Friday, November 18, 2016

Primary Care in the School Setting

School assessment and health education in Thailand is quite similar but also different in interesting ways than how it occurs in the United States.  It was really fun to be able to teach the kids little songs and dances to remember proper hand-washing and teeth-brushing, as I’m sure many people remember these fun songs from their childhood.  I was impressed that the Thai preschoolers learned a lot of the songs in English!  It was also impressive to see that the kids were learning another language at such a young age.  Some interesting differences arose in the process of the physical assessments.  For example, EVERY child in the school came out of class and sat patiently while they waited to see the nurse. During the health screening, the University of Michigan and Thai students were able to do a number of assessments on each child: skin, teeth, hair, heart and lungs, and scoliosis checks.  Many of us have limited experience working with children, so it was very helpful to get the opportunity to do SO MANY child assessments in a row.  We were able to evaluate many normal assessments as well as identify potential health issues, such as dental caries.  Although this appears to be a more common problem in Thailand than in the United States, free fluoride and dental work are provided to children at the community health promotion hospital.  This is an interesting difference from the United States as many people cannot afford dental insurance and forgo treatment of dental issues.  When we compared the assessments of dental hygiene in younger children versus the older children, it was clear that the kids here are participating in the dental care that they need as they age.    

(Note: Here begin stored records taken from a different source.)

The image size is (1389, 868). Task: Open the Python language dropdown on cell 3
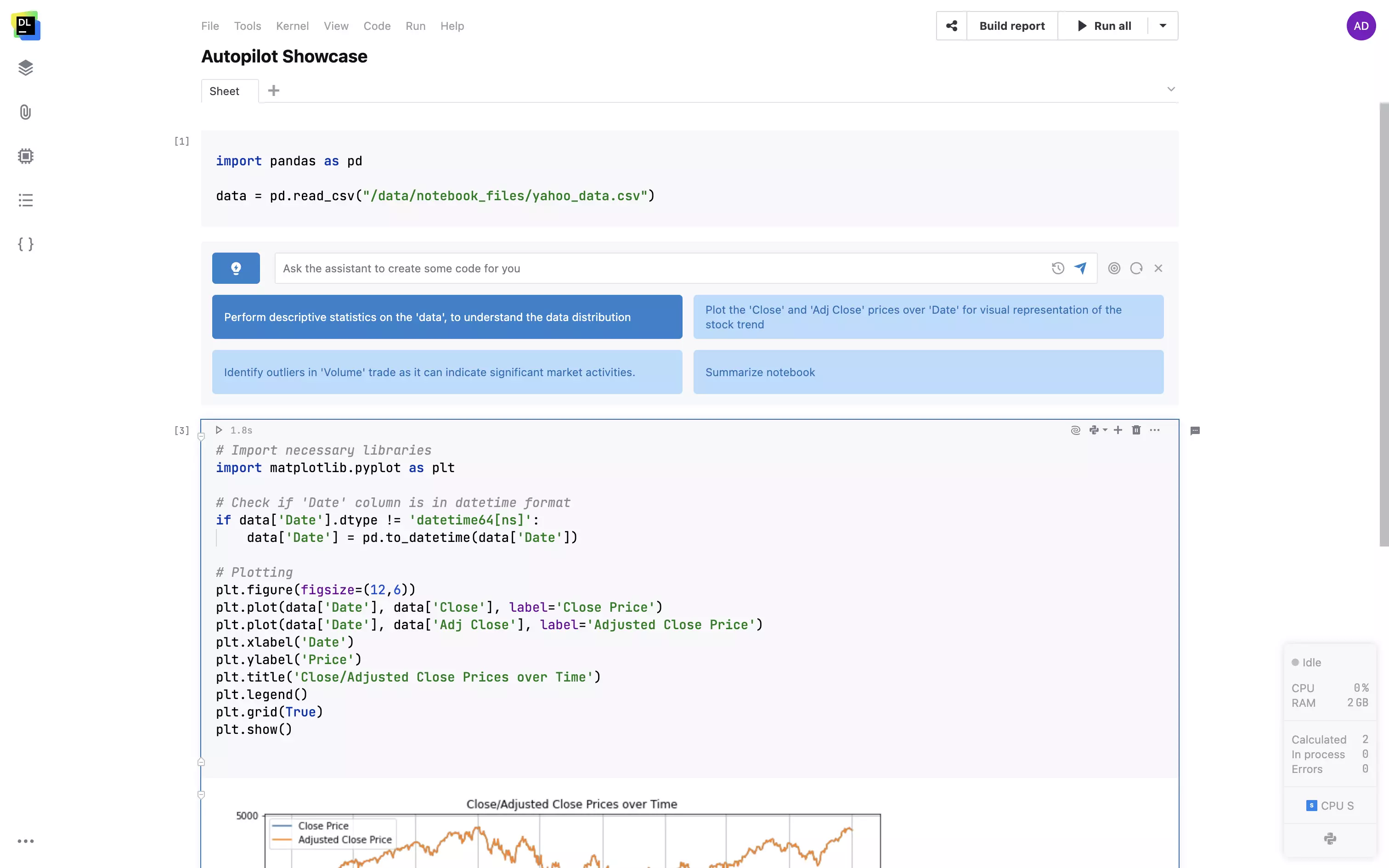[x=1098, y=430]
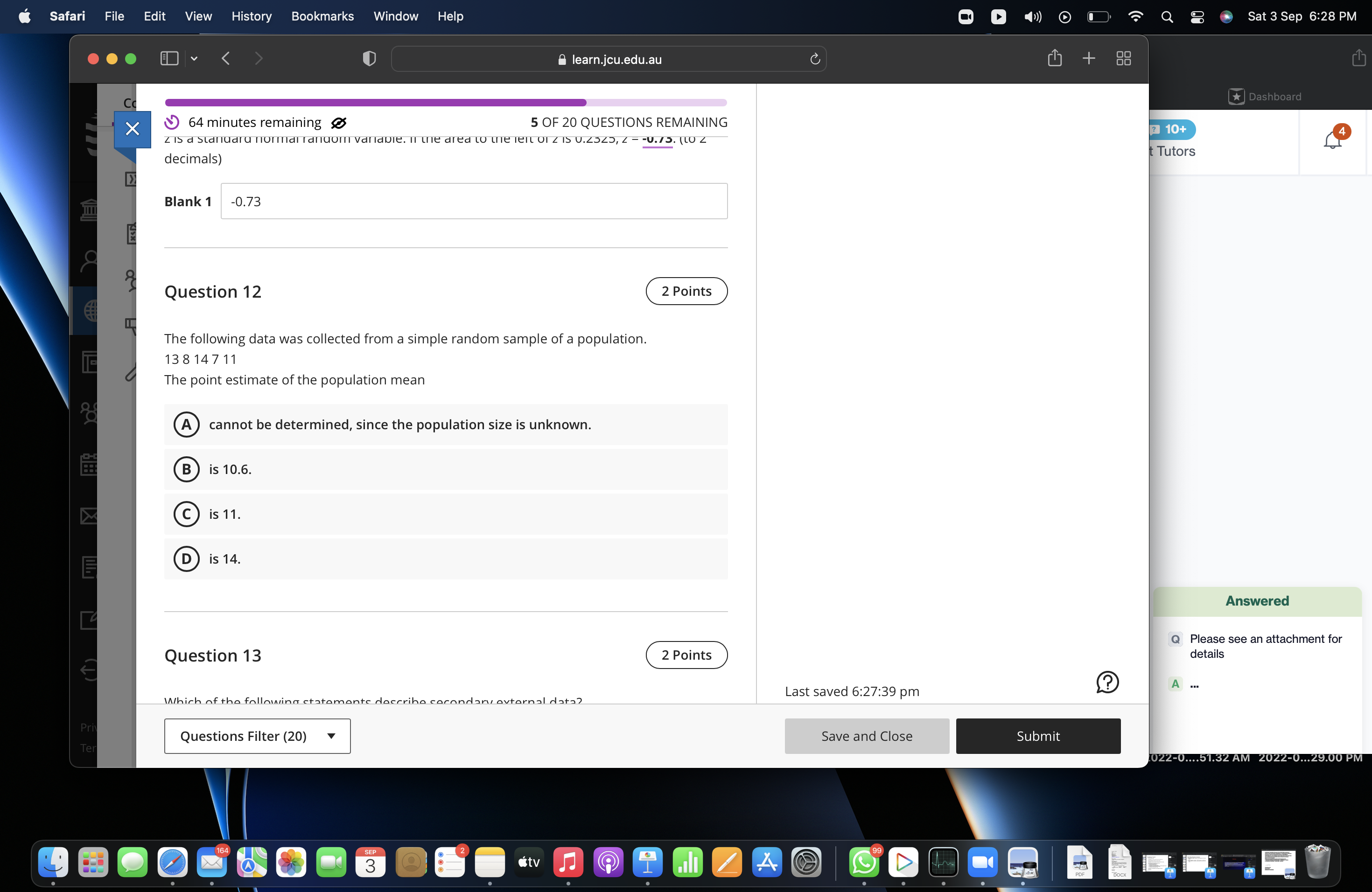Click the quiz progress bar

pyautogui.click(x=445, y=102)
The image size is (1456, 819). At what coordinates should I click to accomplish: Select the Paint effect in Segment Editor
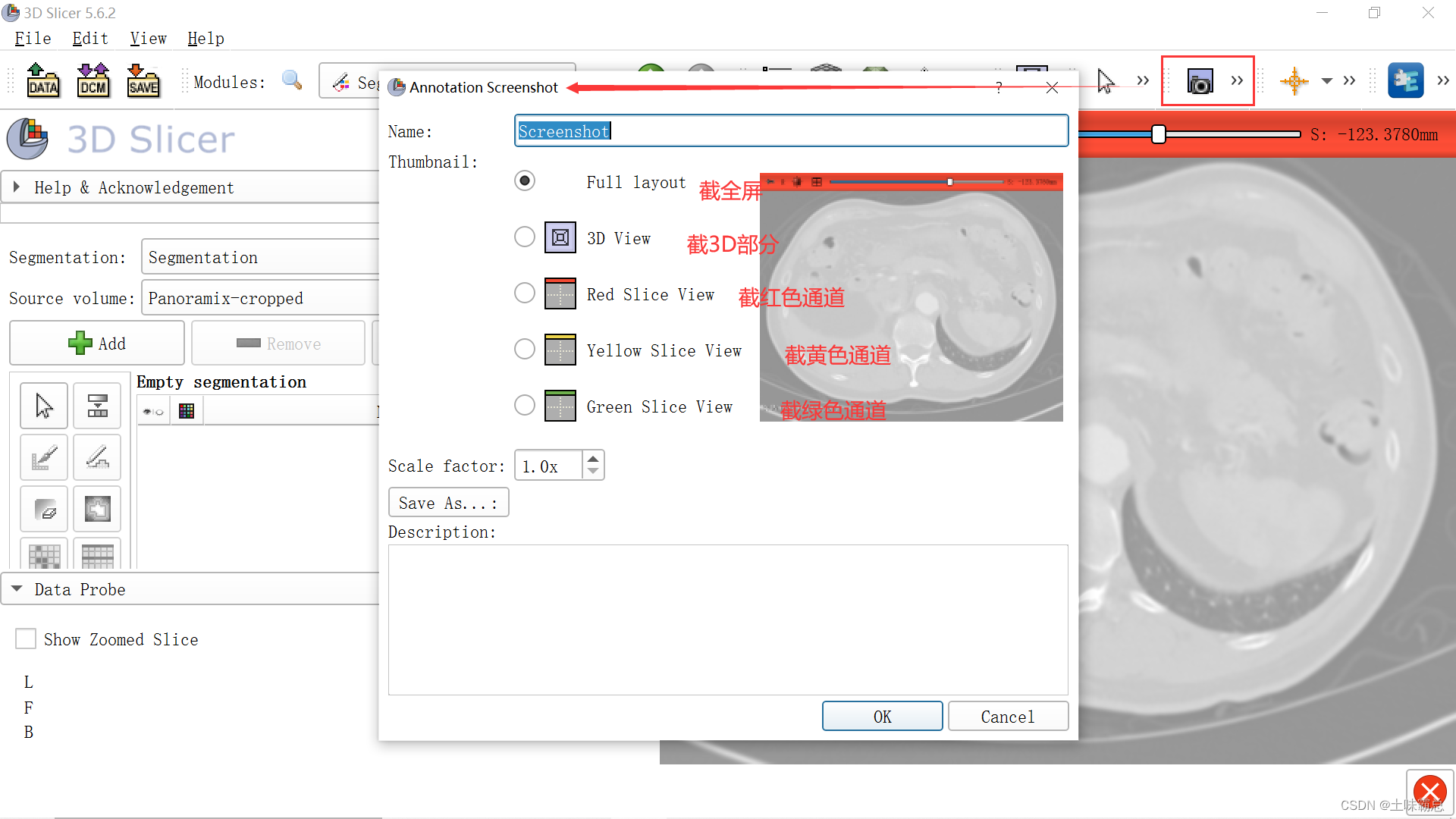coord(43,457)
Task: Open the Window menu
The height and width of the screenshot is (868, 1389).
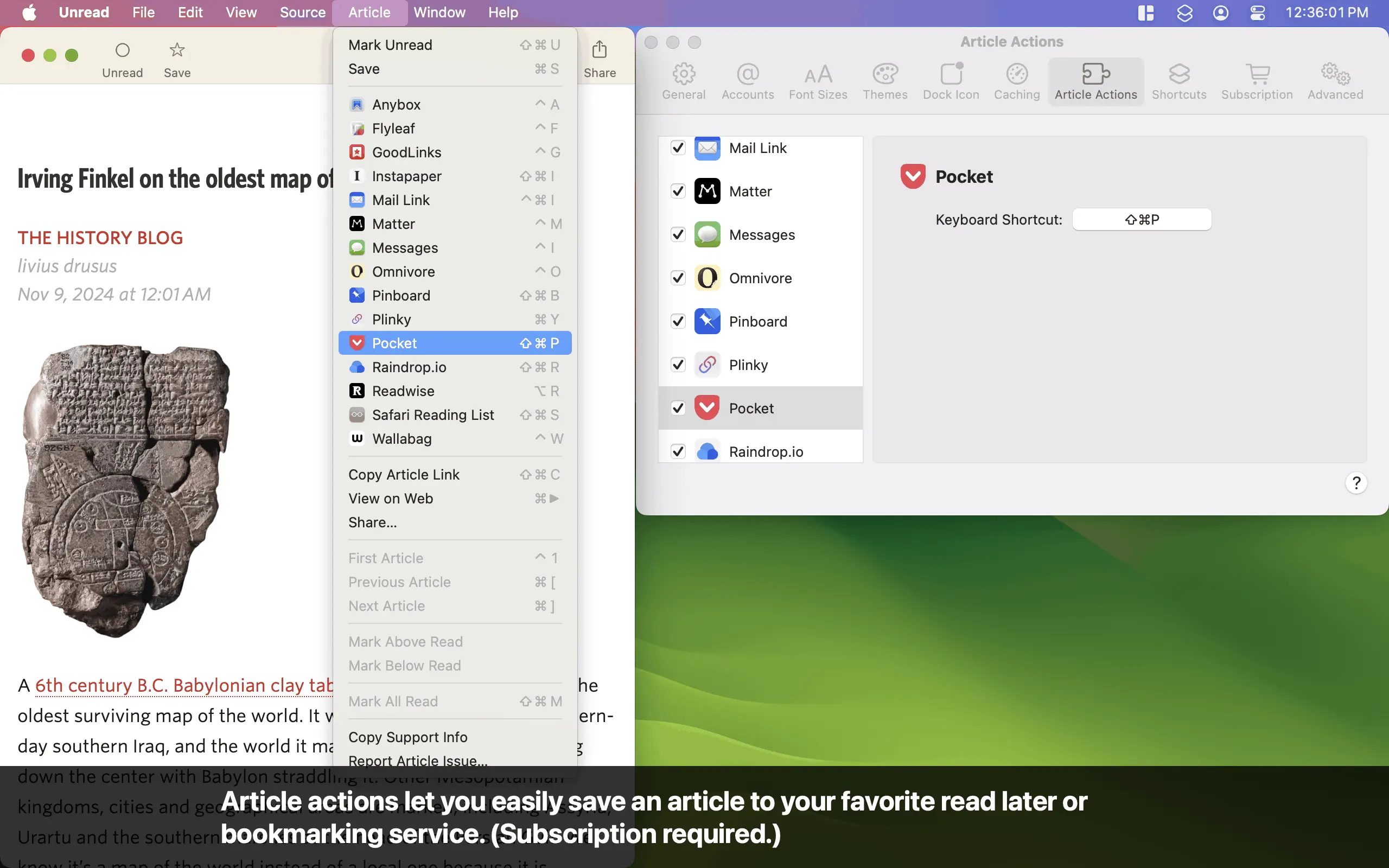Action: tap(439, 12)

With the help of our Thai brothers and sisters, we were able to identify a severe heart murmur in a 15-year-old student. More history revealed that it was a new murmur, and while the student reported feeling well, his heart rate was significantly elevated. Our Thai colleagues were able to identify the abnormal finding and, with our help in history taking, elicit more details. It was a first time for us to hear a murmur this pronounced and palpate a thrill, but it was a valuable learning experience for all of us, Thai students included. We were also able to educate and reassure the student while ensuring that he would follow up with the local hospital the next morning, although in the US this probably would have bought him an E.D. visit. Since the health promotion hospital works very closely with the school, we learned a couple of days later that he was admitted to the larger hospital and would be having surgery the next day. The school health assessment was invaluable in identifying and coordinating treatment for this young man, particularly because he was not symptomatic. We were impressed by the collaboration within the community, the Michigan students and the SUT students to follow up with his care.

At the end of the day, we were able to observe a small Loi Krathong ceremony put on by the school children. This festival thanks the river for providing life to the fields and forests and asks for forgiveness for the polluting ways of the humans. Beautiful handmade boats, made of banana leaves, flowers, and candles, were placed into the river by the students. It was a perfect end to a unique and insightful couple of days.  This entire day was a great reminder of the valuable experience that we have gained thus far while in Thailand, gaining knowledge about another culture while also furthering our skills as future nurse practitioners.